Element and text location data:
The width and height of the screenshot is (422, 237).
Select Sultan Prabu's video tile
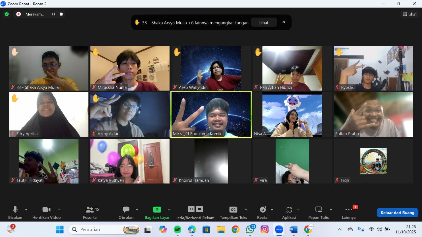click(373, 114)
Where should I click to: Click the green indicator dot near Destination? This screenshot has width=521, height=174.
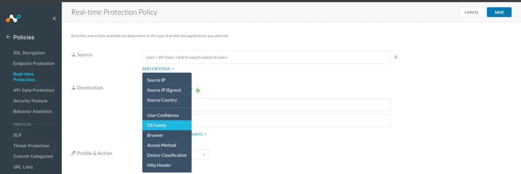[x=198, y=90]
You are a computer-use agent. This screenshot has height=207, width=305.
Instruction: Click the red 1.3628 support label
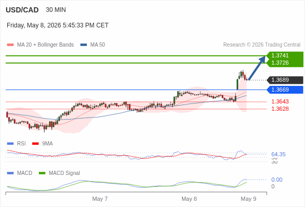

Goal:
Please reproduce all of the data above word for word, omitting the pictures.

Answer to the problem:
The width and height of the screenshot is (422, 237).
Select Sultan Prabu's video tile
click(373, 114)
Where should I click to: Click the green indicator dot near Destination? This screenshot has width=521, height=174.
[x=198, y=90]
You are a computer-use agent. This screenshot has height=207, width=305.
Instruction: Click the red 1.3628 support label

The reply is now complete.